对于载体的单酶切和双酶切,胶图分别会如何?为什么会这样啊?

问题描述:

对于载体的单酶切和双酶切,胶图分别会如何?为什么会这样啊?

单酶切一个电泳道上会有几个比较亮的带,而且你所根据基因大小所选择的条带内也不一定是你要的.原因是单酶切形成的粘性末端完全相同,就像拼图,除了内容不同,两边完全切合.所以结合方式过多,可能性也多,如质粒和目的基...谢谢您的回答,但我还有些疑问~单酶切不是只在一个地方切开吗?质粒环变成线性吗?没有加酶,怎么会连接呢?还有双酶切中,我只切载体,为什么会有重组质粒~~最近出差,回来晚了哈。
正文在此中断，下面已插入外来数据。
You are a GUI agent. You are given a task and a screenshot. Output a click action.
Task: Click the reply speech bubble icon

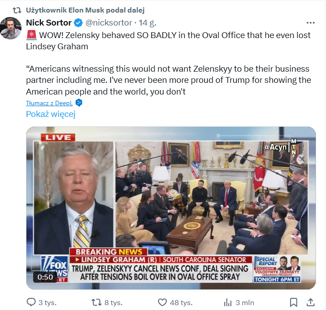coord(31,302)
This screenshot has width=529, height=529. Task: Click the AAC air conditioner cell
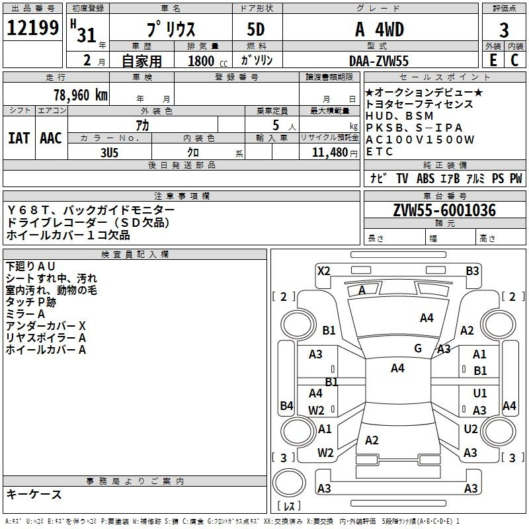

那我对你的问题看的多了。你如果酶切就电泳的话就简单了。首先你去查下你是什么质粒,你用的质粒上都有什么酶切位点,重点是一种酶的酶切位点有几个。这个会改变酶切片段的数量。下面我假设你用EcoR I 和Hind III两种限制酶酶切,质粒上只有一个酶切位点1、单酶切应该是一条带。原理,一个酶切位点只是把环状DNA的质粒切成了链状,这条DNA的分子大小无变化,而且所有的都是一样大小。2、双酶切应该是3条带。原理,双酶切最终形成的是2个片段,一般这两个片段一大一小、小的是没用的,大的是用来连接下一步目的基因的。他俩在电泳上的顺序是小的在上,大的在下。最后一个条带是没有被切开的,或这是只有一种酶处理了的质粒。 这3条带的亮度根据酶的量以及处理时间会发生变动(简单理解就是酶切是否充分)。如果酶的量适宜,且时间足够,那么应该是上面的亮,下面的暗。反之则下面量,上面暗。